> _YOUR TASK_
Where a line below holds the string "height", count it; then give the total without any other words.

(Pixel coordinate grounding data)

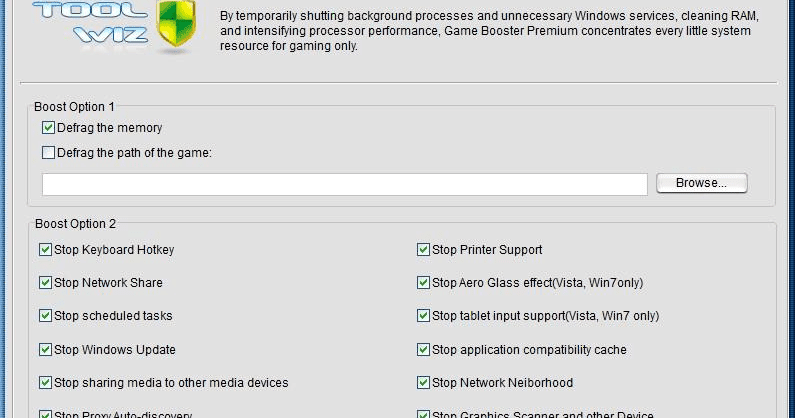Disable Stop scheduled tasks

click(46, 315)
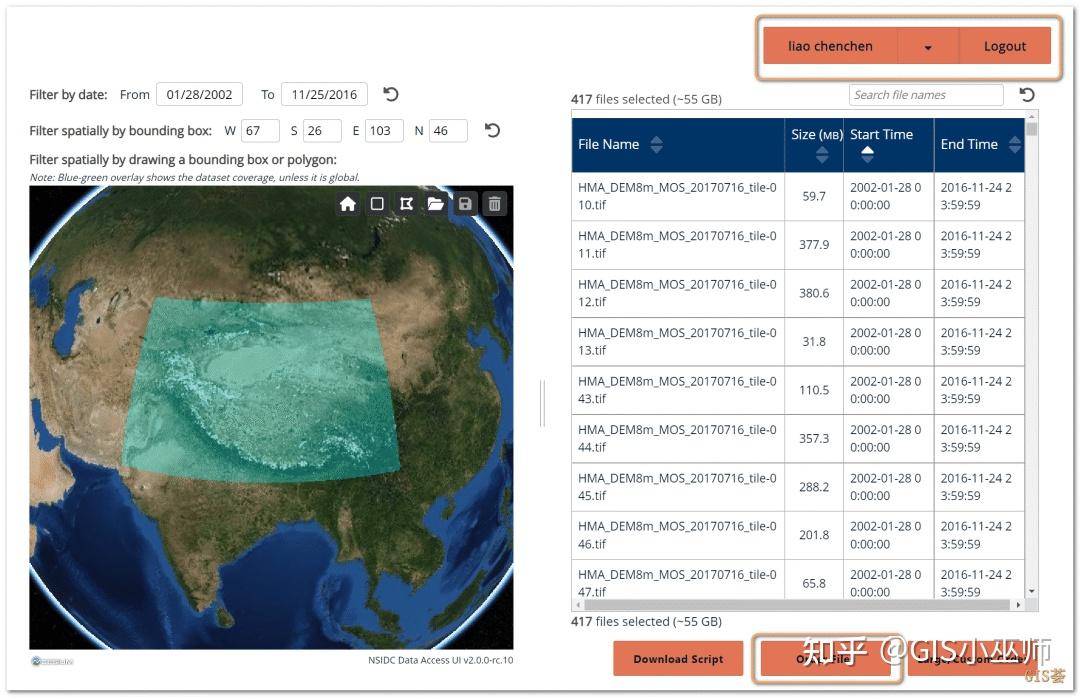1080x697 pixels.
Task: Click the Search file names box
Action: coord(926,95)
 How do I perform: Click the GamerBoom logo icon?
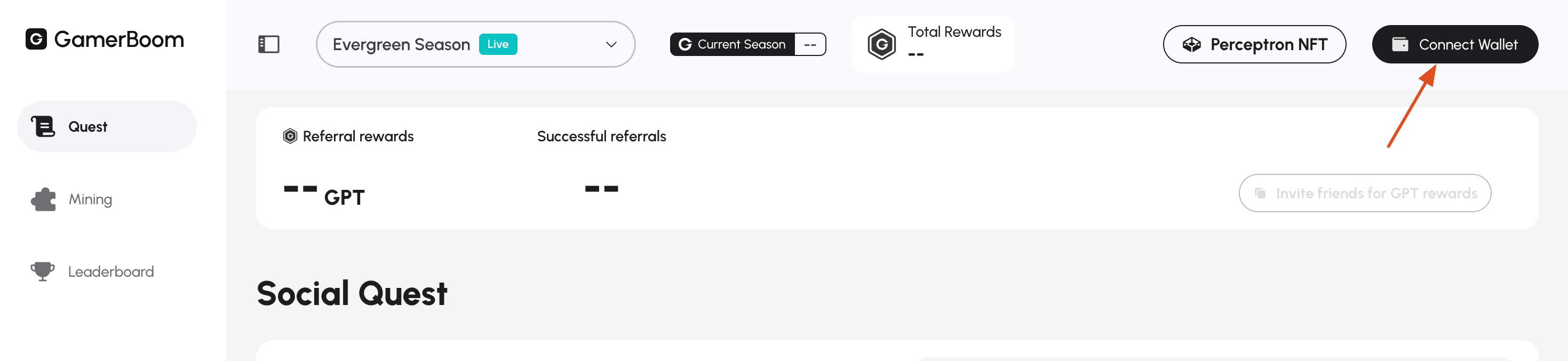36,39

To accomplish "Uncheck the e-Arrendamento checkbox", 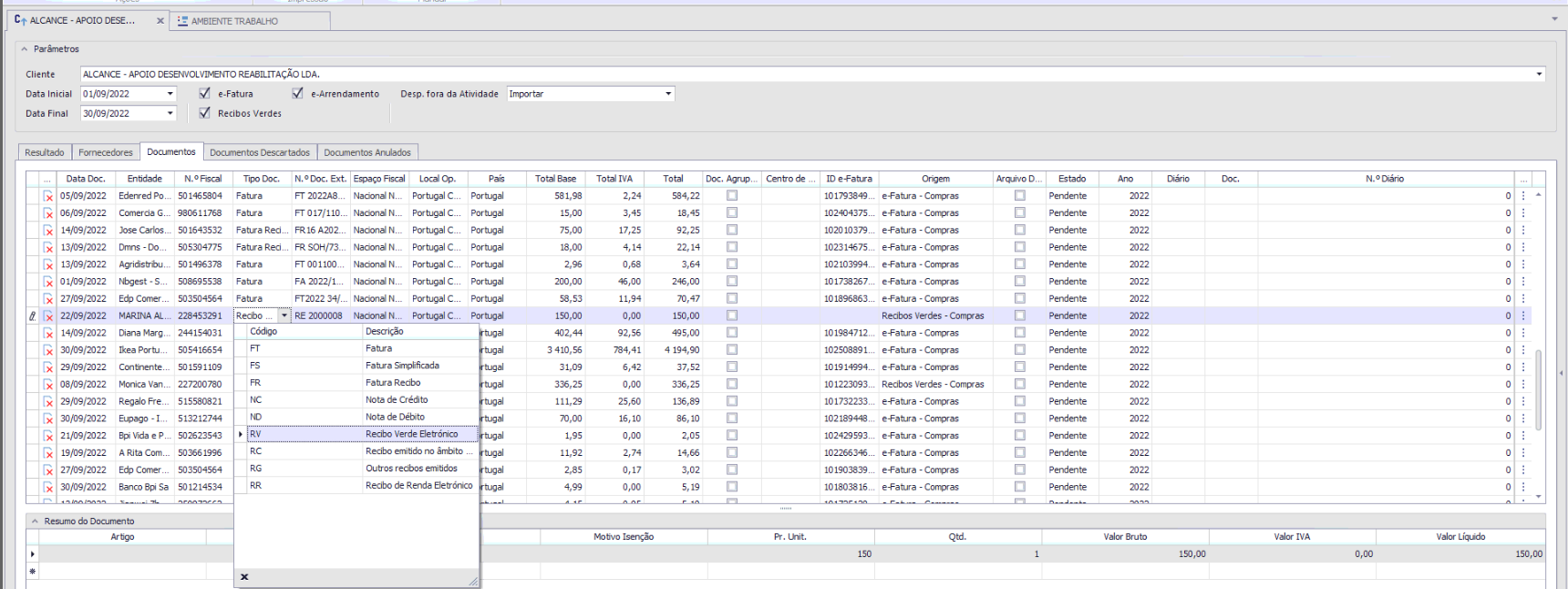I will click(297, 93).
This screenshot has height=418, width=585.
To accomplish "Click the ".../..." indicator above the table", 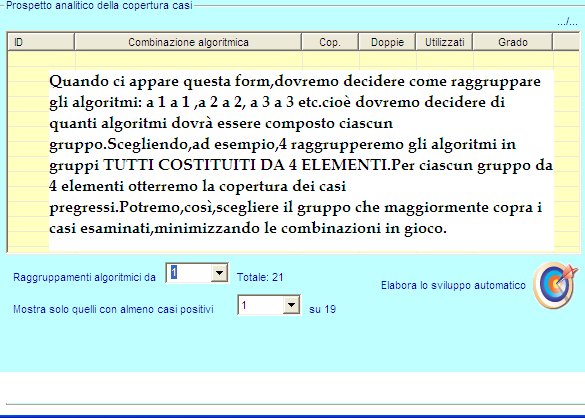I will 567,22.
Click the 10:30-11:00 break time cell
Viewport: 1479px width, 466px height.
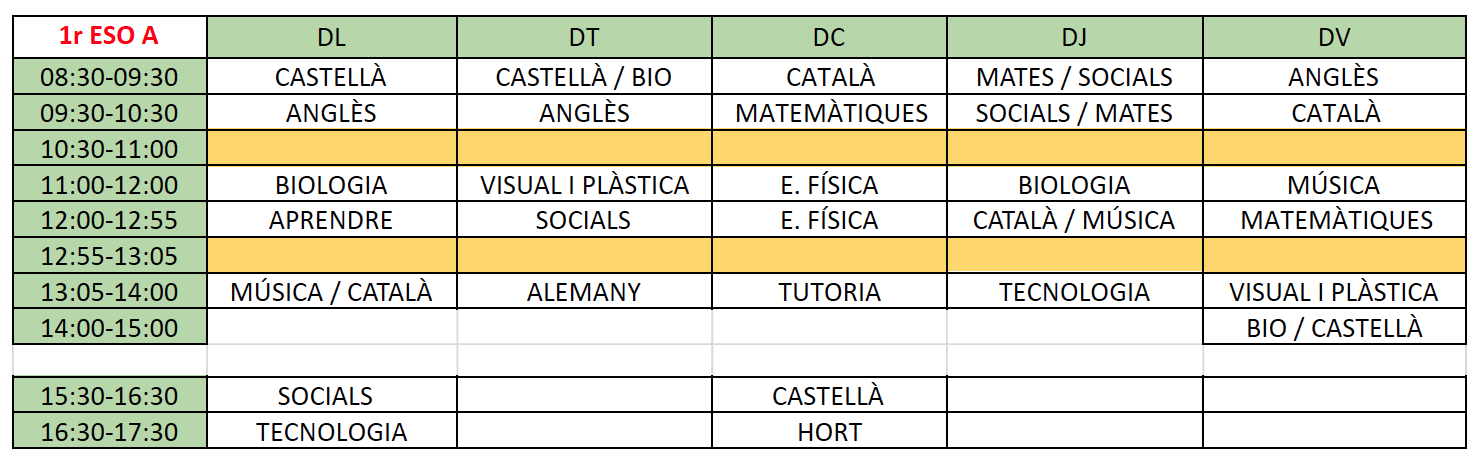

> _PROBLEM SOLUTION_
2